Pemilihan Kepala Desa (Pilkades)
merupakan ajang demokrasi mulia untuk mencari pemimpin terbaik yang akan
mengendalikan pembangunan desa selama 6 tahun. Seyogyanyalah pesta demokrasi
ini dilangsungkan dengan murni dan tetap mengedepankan asas langsung, umum,
bebas, dan rahasia (Luber). Oleh karenya, panitia yang diberikan
wewenang untuk melaksanakan pesta demokrasi tersebut menyusun tata tertib dengan
memperhatikan peraturan dan perundang-undangan yang berlaku. Dari pendataan
pemilih, penetapan calon, tatacara pemilihan, hingga ke penghitungan suara
disiapkan aturan main masing-masing. Hal ini dilakukan untuk mendapatkan
pemimpin yang benar-benar murni dipilih oleh masyarakat dengan hati nurani tanpa adanya motivasi lain.
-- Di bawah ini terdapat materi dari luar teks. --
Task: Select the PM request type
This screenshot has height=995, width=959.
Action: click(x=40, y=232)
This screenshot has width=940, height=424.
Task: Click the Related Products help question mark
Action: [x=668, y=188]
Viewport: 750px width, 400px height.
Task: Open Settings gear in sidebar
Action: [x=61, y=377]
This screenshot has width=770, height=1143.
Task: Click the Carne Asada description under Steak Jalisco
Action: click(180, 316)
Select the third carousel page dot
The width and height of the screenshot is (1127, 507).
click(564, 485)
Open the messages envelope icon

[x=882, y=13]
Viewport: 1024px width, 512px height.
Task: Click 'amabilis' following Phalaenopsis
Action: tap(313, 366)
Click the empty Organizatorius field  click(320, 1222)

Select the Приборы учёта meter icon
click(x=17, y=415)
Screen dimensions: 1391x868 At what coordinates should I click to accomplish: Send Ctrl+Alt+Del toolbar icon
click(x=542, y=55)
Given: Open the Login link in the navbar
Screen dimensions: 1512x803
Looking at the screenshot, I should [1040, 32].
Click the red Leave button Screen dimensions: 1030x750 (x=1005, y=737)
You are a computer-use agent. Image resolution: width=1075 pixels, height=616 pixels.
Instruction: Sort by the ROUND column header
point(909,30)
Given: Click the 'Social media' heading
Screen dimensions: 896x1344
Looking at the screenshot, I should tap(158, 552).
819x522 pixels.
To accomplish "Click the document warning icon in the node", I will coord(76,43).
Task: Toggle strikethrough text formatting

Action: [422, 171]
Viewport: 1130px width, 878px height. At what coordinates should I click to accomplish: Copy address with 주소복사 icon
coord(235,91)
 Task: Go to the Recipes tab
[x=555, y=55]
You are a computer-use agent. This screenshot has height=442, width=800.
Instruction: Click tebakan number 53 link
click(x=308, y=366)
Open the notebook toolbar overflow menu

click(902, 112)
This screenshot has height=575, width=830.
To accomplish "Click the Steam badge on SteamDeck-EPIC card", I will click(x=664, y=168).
Isu jual-beli suarapun tidak
luput dari perhatian panitia. Untul itu, panitia mewajibkan para calon kades
untuk membuat pernyataan tidak melakukan money politic. Bahkan seperti yang
dilakukan oleh Panitia Pilkades Panda Kecamatan Palibelo Kabupaten Bima yang
sampai menyumpah calon dengan Al-Quran di atas kepala. Panitia melandasi aturan
ini berdasarkan pengalaman pada pilkades-pilkades sebelumnya yang sarat dengan
trik-trik money politic yang dilakukan oleh para calon dan tim suksesnya. Aturan-aturan lain juga diterapkan,
seperti larangan mencoblos dengan alat selain yang disiapkan panitia dan larangan membawa
kamera ke dalam bilik suara.
Walaupun panitia pilkades sudah
menerapkan aturan seketat mungkin, namun permasalahan lain yang sangat
mengganggu kemurnian pilkades adalah aroma busuk perjudian. Akhir-akhir ini
bukan rahasia umum lagi, bahwa pilkades dijadikan ajang judi besar-besaran. Tidak
tanggung-tanggung, ratusan juta uang
perjudian beredar saat pilkades. Mereka datang dari berbagai penjuru untuk
bertaruh, sehingga jangan heran, jika pilkades dilaksanakan di suatu desa,
jutru yang meramaikan adalah para penjudi dari desa lain yang datang sekedar
mengundi nasib.
Permasalahan di atas memang sudah
menjadi pertimbangan awal panitia. Panitia di beberapa desa pun menerapkan jam
malam. Warga desa lain yang datang pada saat minggu/ hari tenang diharuskan
melapor dan diberikan batas waktu. Namun, trik-trik yang dilakukan para penjudi
justru diluar jangkauan pemikiran panitia. Mereka berani membayar penduduk
setempat untuk menggerakkan uang mereka. Bahkan mereka berani memengaruhi
pemilih dengan cara membeli suara demi keuntungan mereka (penjudi). Bagi pemilih
yang memiliki prinsip tentu hal ini bukan masalah, tetapi pasti ada saja
pemilih yang bisa diobrak-abrik imannya oleh uang. Kebusukan judi seperti inilah
yang pasti mengganggu kemurnian hasil pilkades.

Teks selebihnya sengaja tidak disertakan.